IN DEPTH: The string of murderous attacks that police now blame on the neo-Nazi National Socialist Underground (NSU) lasted more than a decade. The group’s violent downfall and the 10-count murder trial now underway highlight the long-underrated threat of neo-Nazi terror – not only to Germany’s immigrants, but to democracy itself.
On 4 Nov. 2011 a bank robbery took place in Eisenach, a town of 43,000 people in the German state of Thuringia. The two male robbers fled on bicycles with about €70,000. Shortly afterwards, police were summoned to a motor caravan by a watchful pensioner. As two police officers approached, they heard gunfire from inside. One of the robbers, Uwe Mundlos, shot first at the officers, then killed his partner, Uwe Böhnhardt, and himself.
Yet the drama continued to unfold. A few hours later in Zwickau, about 200 km east of Eisenach, an apartment exploded into flames. Police soon confirmed that it was the home of the two men and a female comrade, Beate Zschäpe. It was she who set the fire, before disappearing. The trio had been wanted by the police for 13 years, on explosives charges. After four more days on the run, Zschäpe surrendered to the police in her home city of Jena. Two years later she remains in police custody – and silent.
The trial of Beate Zschäpe, now 38, and four suspected supporters began on 6 May this year in Munich – a trial that is expected to last about two years. Up to 500 officials of the German Federal Office of Criminal Investigation (BKA) have taken part in the investigation. Some lawyers and independent experts have repeatedly criticized the authorities for charging only a handful of people in the case. They insist that the evidence implicates additional supporters and contacts.
The victims of terror
The list of actions now attributed to the National Socialist Underground is long: the killing of 10 people between 2000 and 2007, including eight Turkish migrants, a Greek man and a policewoman; 15 robberies between 1998 and 2011; and two bomb attacks in Cologne, in 2001 and 2004, with many serious casualties.

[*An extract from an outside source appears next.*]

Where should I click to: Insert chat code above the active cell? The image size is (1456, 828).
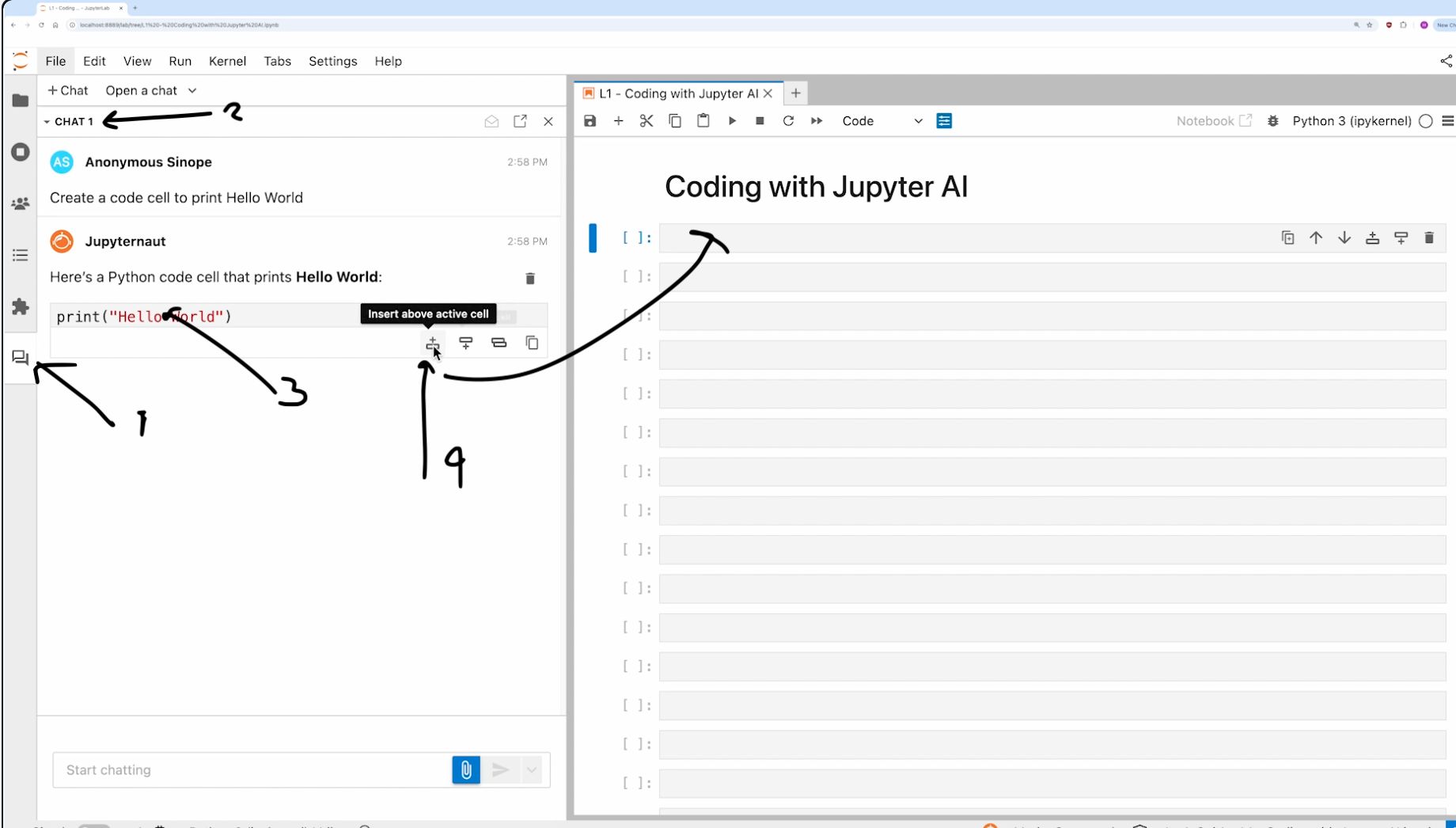[x=433, y=344]
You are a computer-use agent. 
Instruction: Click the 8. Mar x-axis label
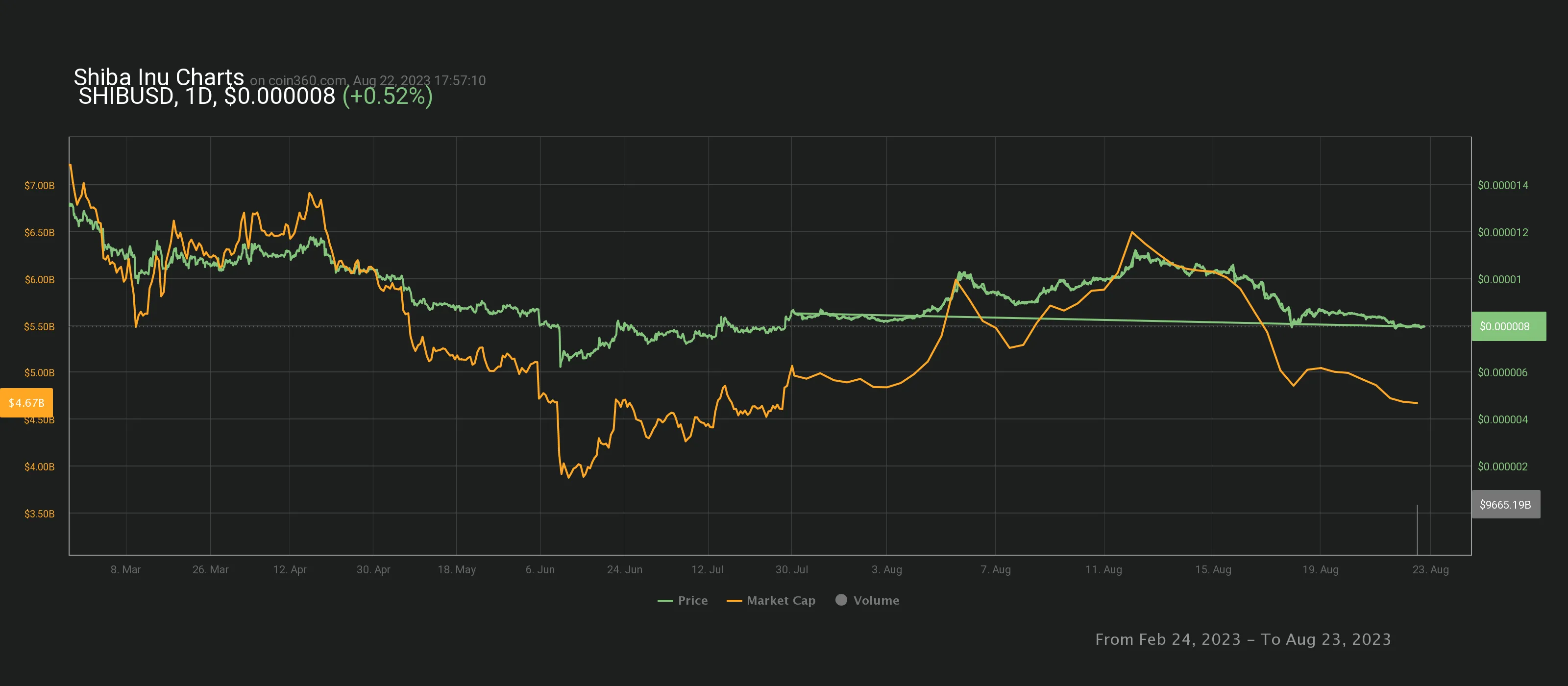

The alleged terrorist cell has never publicly claimed responsibility for the actions. However, investigators found DVDs wrapped with addresses on them in the group’s burnt-out hiding place. On the DVD files, the deeds are thematized in comic style, using the Pink Panther character and photos of dead or dying victims apparently taken by the killers at the crime scenes. In the materials, the killings are described as part of a struggle for the “preservation of the German nation“. The DVD makers urge “actions not words”.
It is not fully clear how the victims were chosen. An analysis of investigation files and material from the flat of the three main suspects leads to the assumption, however, that immigrant men of “procreative age“ were singled out, and that additional murders were planned. Among the recovered materials were hundreds of printed and computerized address lists and countless records of observations of shops owned by Turkish immigrants.
The victims were: Enver Şimşek (killed 9 Sept. 2000, Nuremberg), Abdurrahim Özüdoğru (13 June 2001, Nuremberg), Süleyman Taşköprü (27 June 2001, Hamburg), Habil Kılıç (29 Aug. 2001, Munich), Mehmet Turgut (25 Feb. 2004, Rostock), İsmail Yaşar (9 June 2005, Nuremberg), Theodoros Boulgarides (15 June 2005, Munich), Mehmet Kubaşık (4 April 2006, Dortmund), Halit Yozgat (6 April 2006, Kassel) and police officer Michèle Kiesewetter (25 April 2007, Heilbronn).